§ **WHAT YOU NEED TO DO**:
Once the line holding "Given: Open comments" appears, repeat it and each line after it to the end of the data, exactly and with nothing else; pictures stay out.

[Dataset entries]
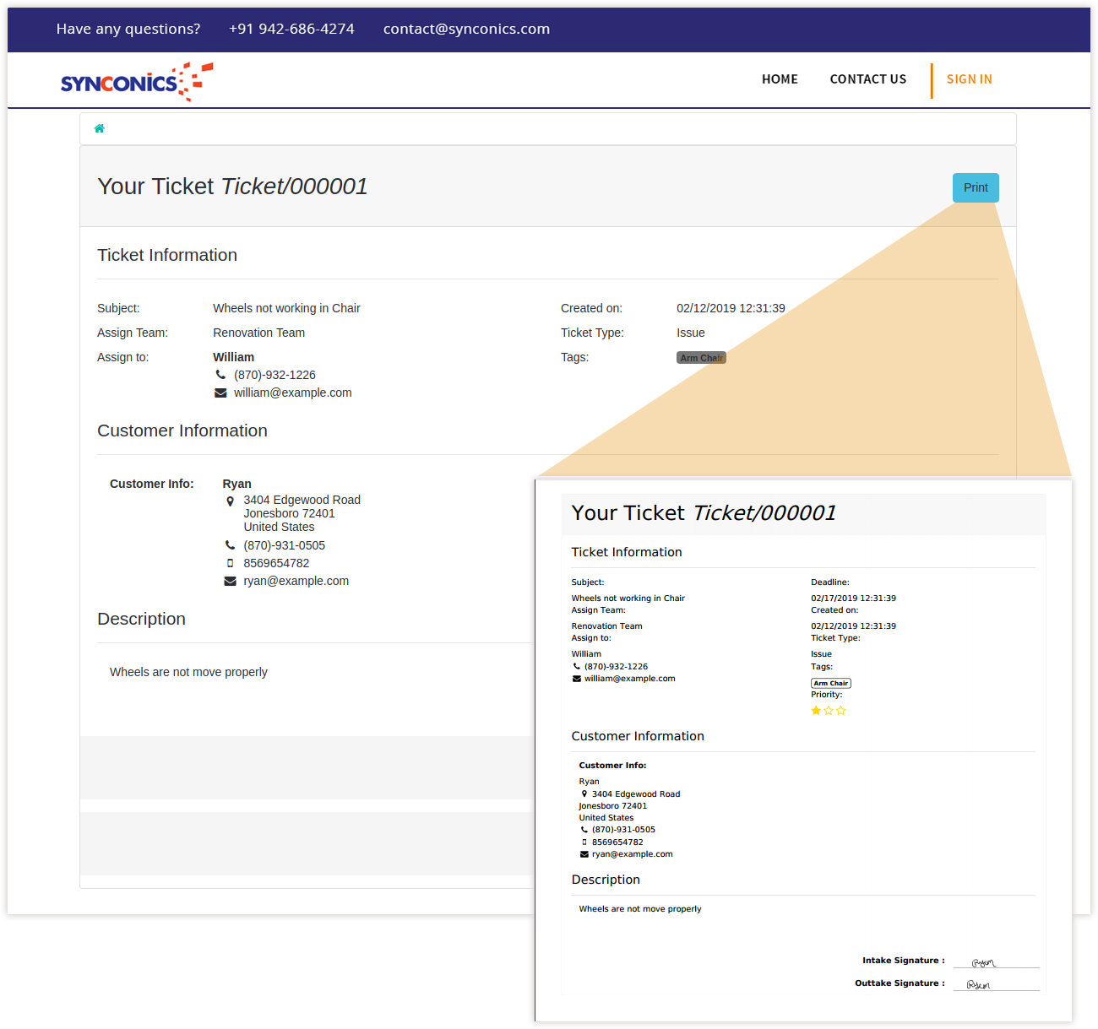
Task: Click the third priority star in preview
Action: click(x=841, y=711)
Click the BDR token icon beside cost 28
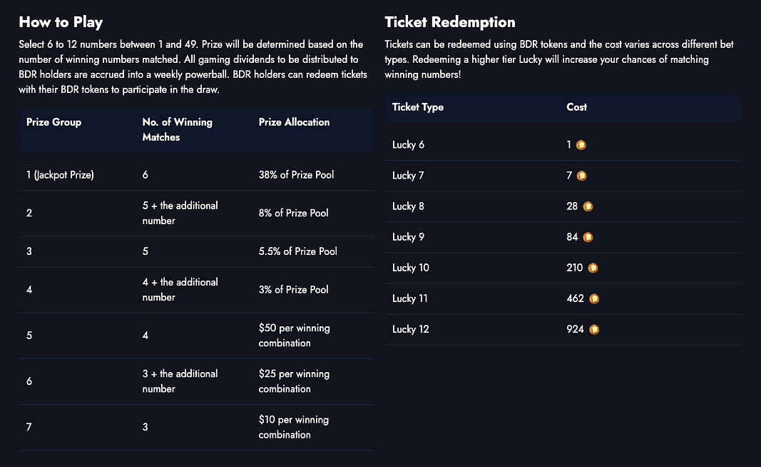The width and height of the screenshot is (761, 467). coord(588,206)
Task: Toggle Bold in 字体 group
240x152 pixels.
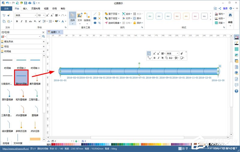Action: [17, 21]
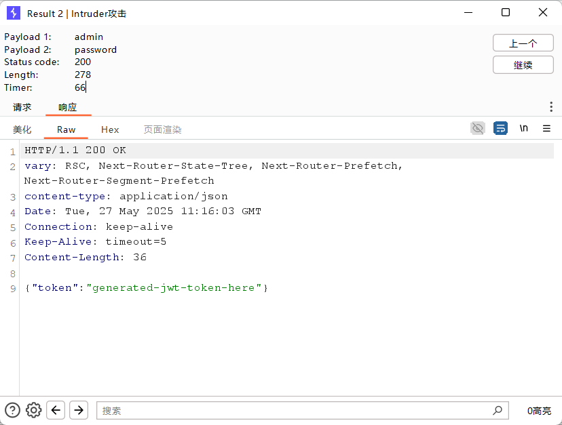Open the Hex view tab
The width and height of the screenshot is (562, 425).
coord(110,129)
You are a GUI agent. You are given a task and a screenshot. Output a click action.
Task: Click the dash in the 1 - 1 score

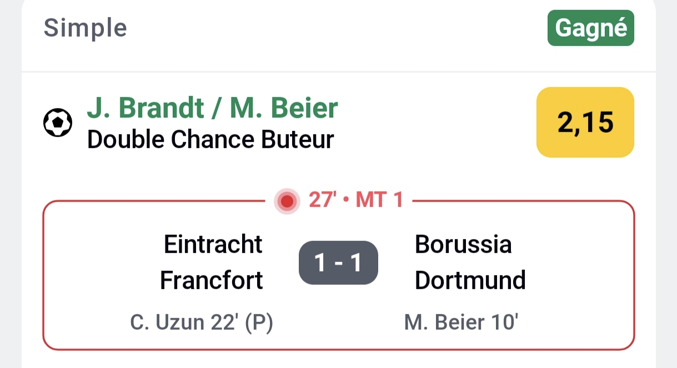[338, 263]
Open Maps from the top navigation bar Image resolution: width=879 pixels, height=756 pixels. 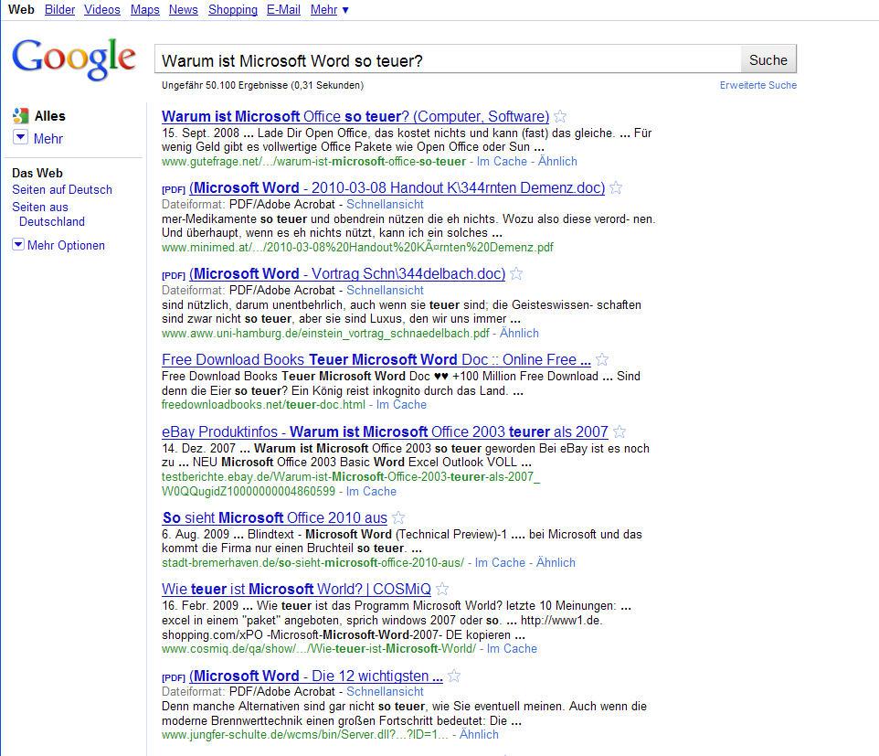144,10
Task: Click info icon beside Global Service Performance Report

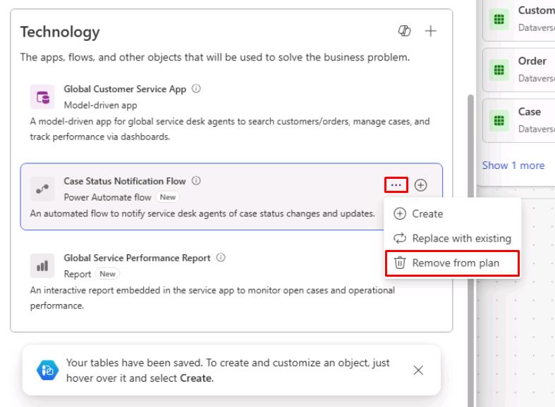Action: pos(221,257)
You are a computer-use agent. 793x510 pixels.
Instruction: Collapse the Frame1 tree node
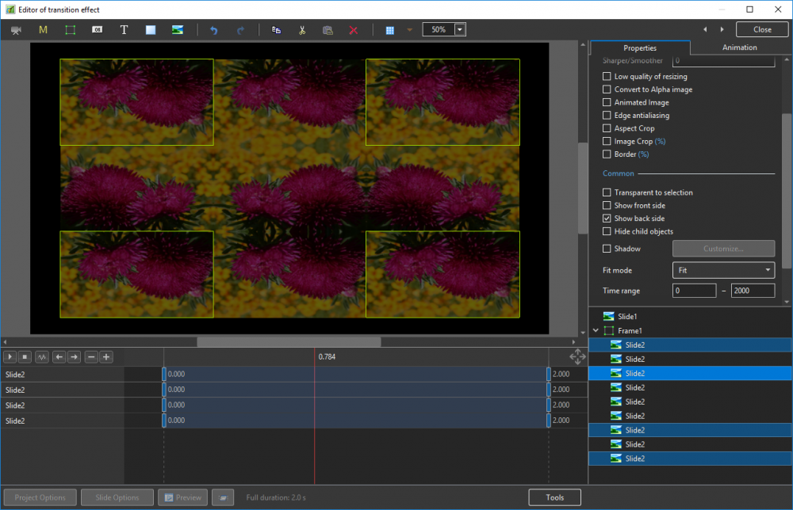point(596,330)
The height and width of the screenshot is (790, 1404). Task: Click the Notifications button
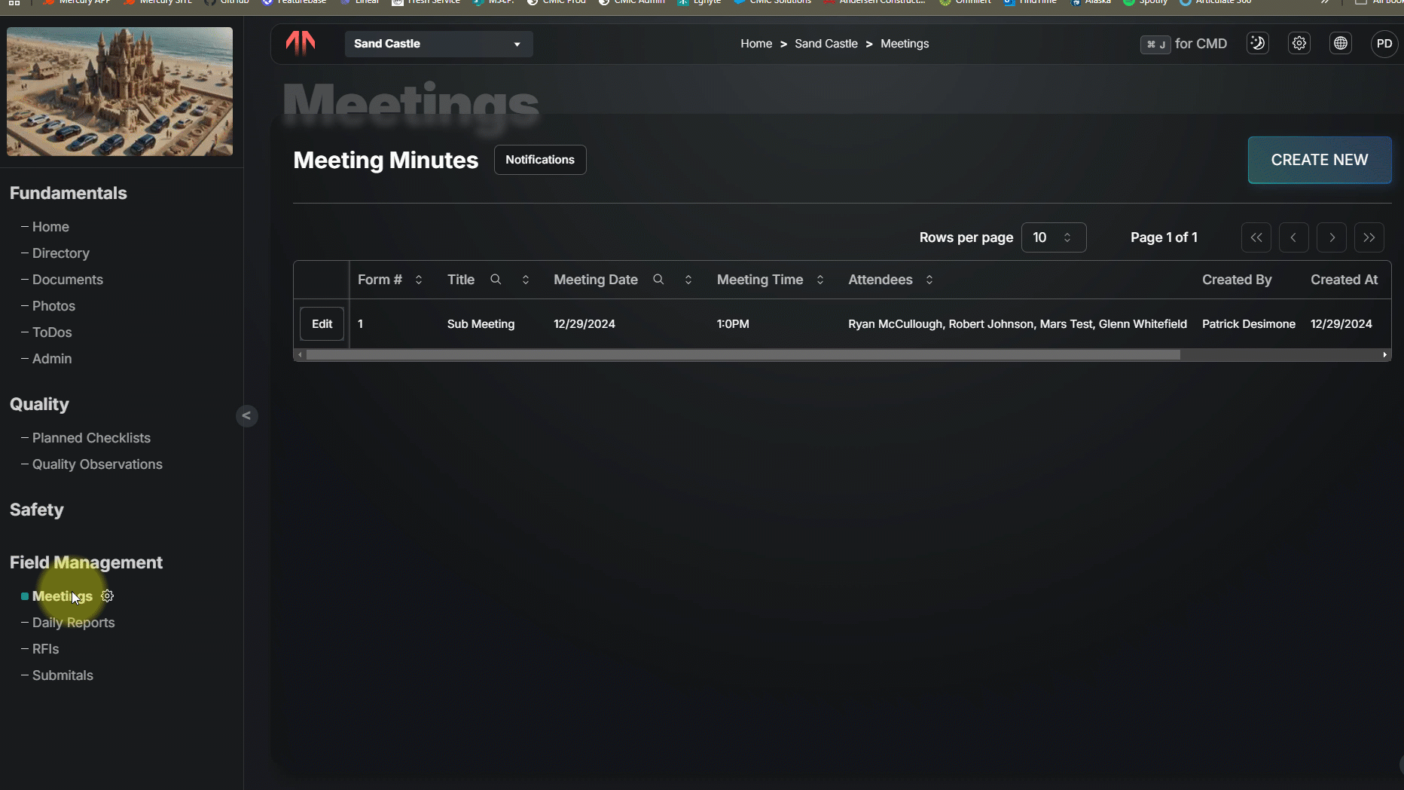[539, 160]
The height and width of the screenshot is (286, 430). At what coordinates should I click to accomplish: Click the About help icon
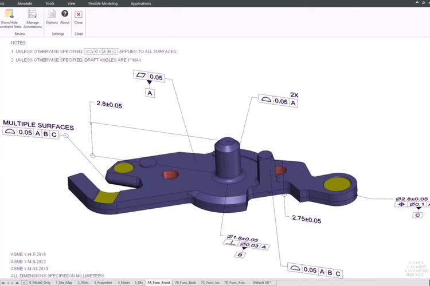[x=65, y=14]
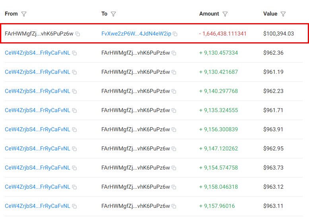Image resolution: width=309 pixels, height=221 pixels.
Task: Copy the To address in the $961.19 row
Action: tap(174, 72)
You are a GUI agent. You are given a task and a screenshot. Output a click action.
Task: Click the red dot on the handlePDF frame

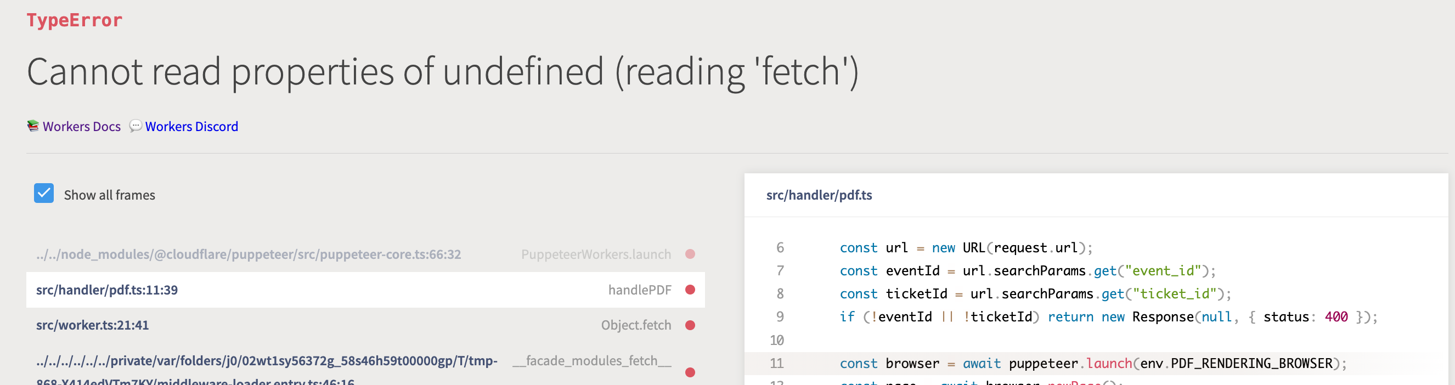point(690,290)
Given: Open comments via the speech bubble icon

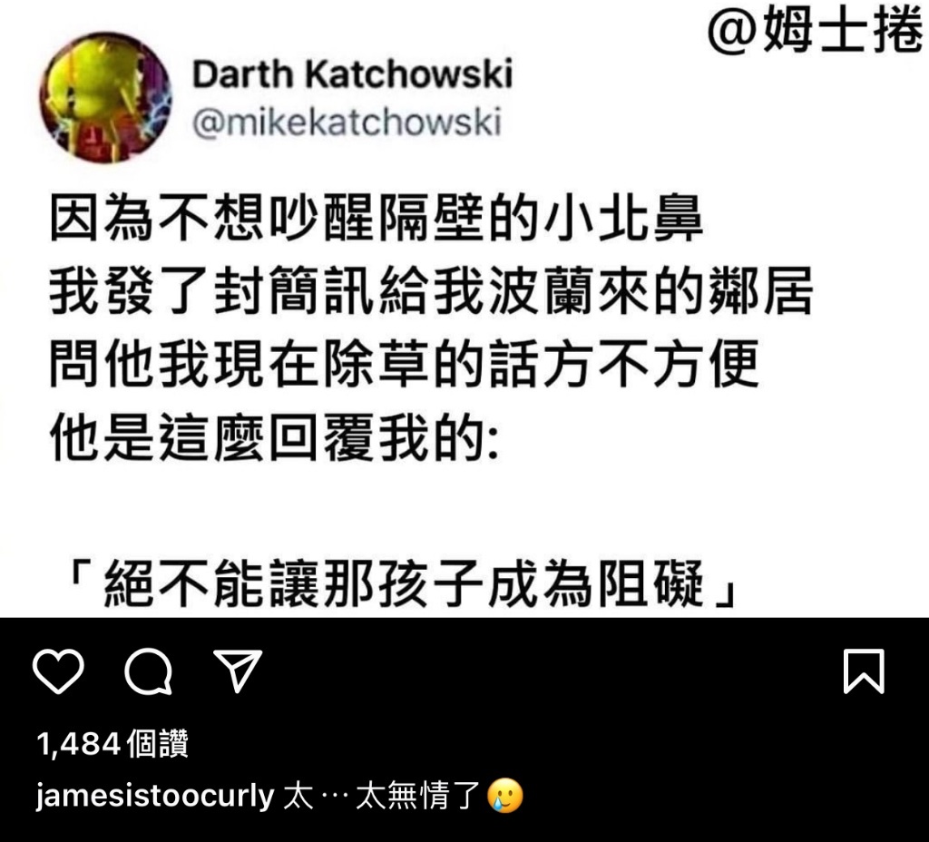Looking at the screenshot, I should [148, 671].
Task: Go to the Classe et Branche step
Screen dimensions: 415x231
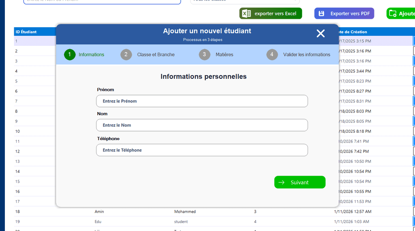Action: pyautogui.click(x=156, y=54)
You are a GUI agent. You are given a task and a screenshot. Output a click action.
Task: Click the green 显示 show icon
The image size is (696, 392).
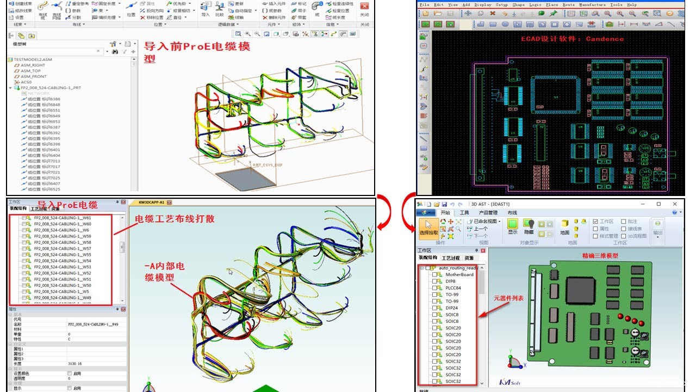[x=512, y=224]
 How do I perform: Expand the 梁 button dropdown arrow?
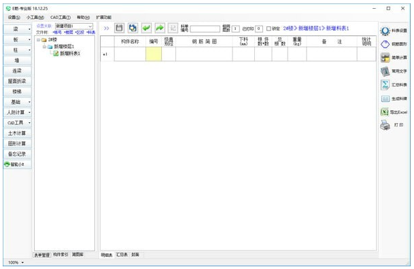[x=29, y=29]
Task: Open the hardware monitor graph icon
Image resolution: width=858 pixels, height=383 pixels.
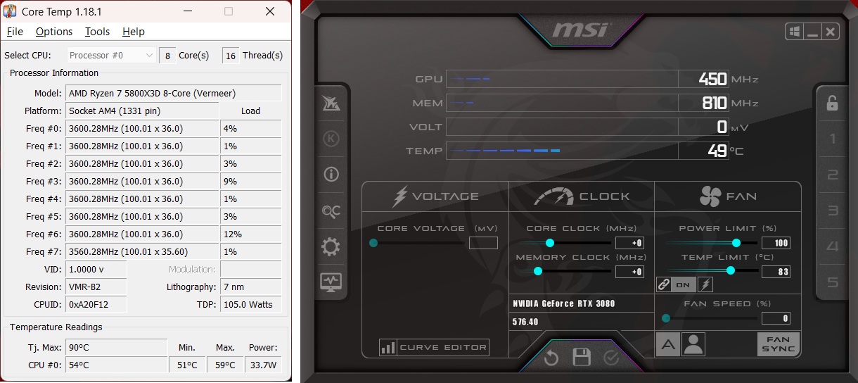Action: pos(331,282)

§ **RESPONSE AREA**:
Given: Open comments via the speech bubble icon

Looking at the screenshot, I should [148, 671].
Task: Go to the Classe et Branche step
Screen dimensions: 415x231
Action: pyautogui.click(x=156, y=54)
You are a GUI agent. You are given a task and a screenshot. Output a click action.
Task: Click the green 显示 show icon
The image size is (696, 392).
[x=512, y=224]
 How do I perform: Expand the 梁 button dropdown arrow?
[x=29, y=29]
Task: Open the hardware monitor graph icon
Image resolution: width=858 pixels, height=383 pixels.
Action: pos(331,282)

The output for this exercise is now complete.